Macrophage–Adipocyte Coculture

Experiments of murine adipocytes and macrophages (cell line RAW 264.7) were performed by triplicate in two independent experiments with each strain. Adipocytes were seeded at a concentration of 10⁴ cells/ml into 24-well plates, and macrophage cells were previously cultured at a concentration of 10⁴ cells/ml. The cells were cocultured in a humidified 5% CO₂ atmosphere for 24 h at 37°C. Media were changed before stimulation, and then cells were incubated in the presence of 100 μl of each strain suspension (1 × 10⁷ CFU/ml) during 24 h at 37°C in a humidified 5% CO₂ atmosphere.
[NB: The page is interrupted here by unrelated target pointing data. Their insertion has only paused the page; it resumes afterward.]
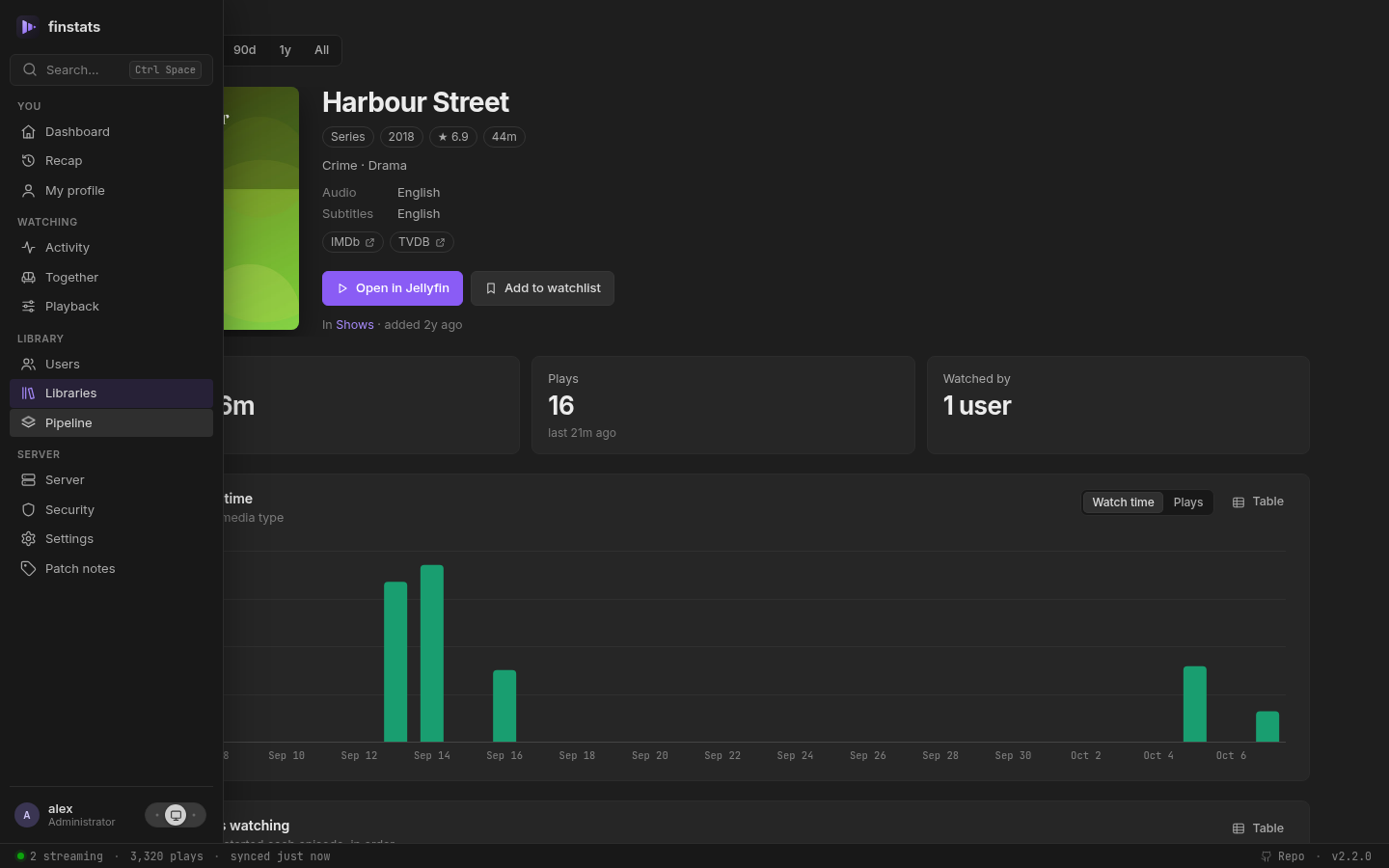Show watch time chart as Table

(x=1258, y=502)
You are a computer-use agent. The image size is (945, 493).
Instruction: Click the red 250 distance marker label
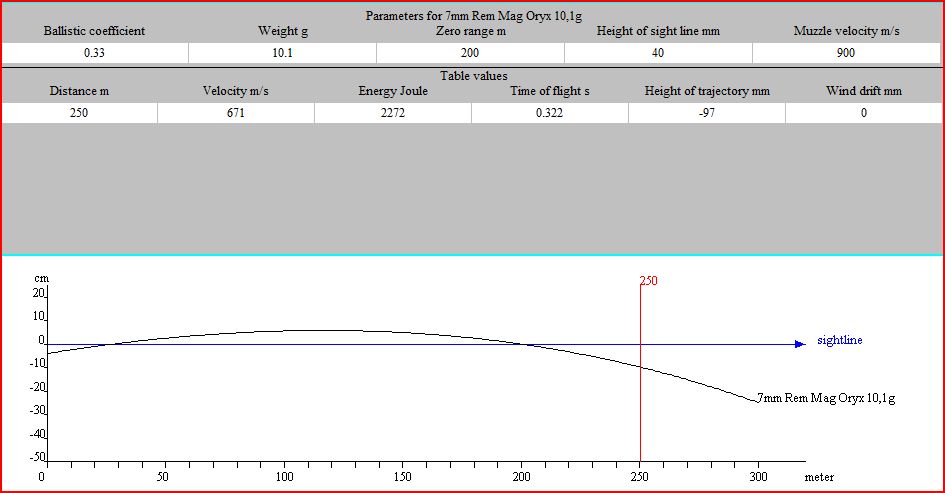(x=649, y=281)
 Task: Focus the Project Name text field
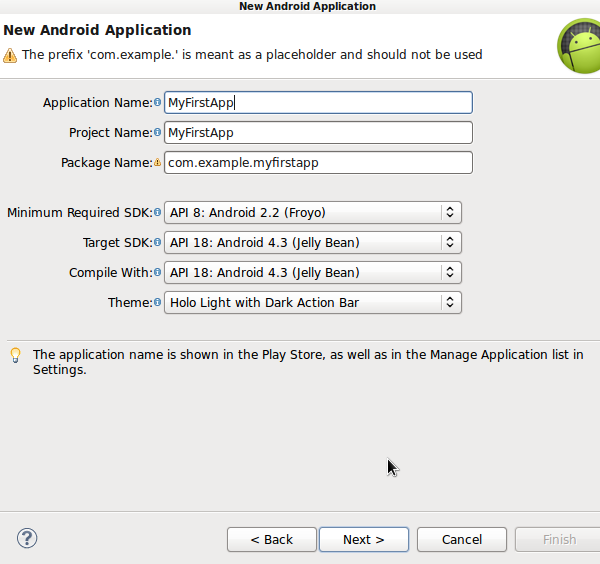click(x=317, y=132)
Purified LPS from E. coli serotype O26:B6 was used at a concentration of 1 μg/ml as a positive control. Non-stimulated coculture cells were also evaluated as controls of basal leptin and cytokine production (control negative). The coculture supernatants were collected and stored at −20°C until cytokines, chemokine, and leptin were quantified.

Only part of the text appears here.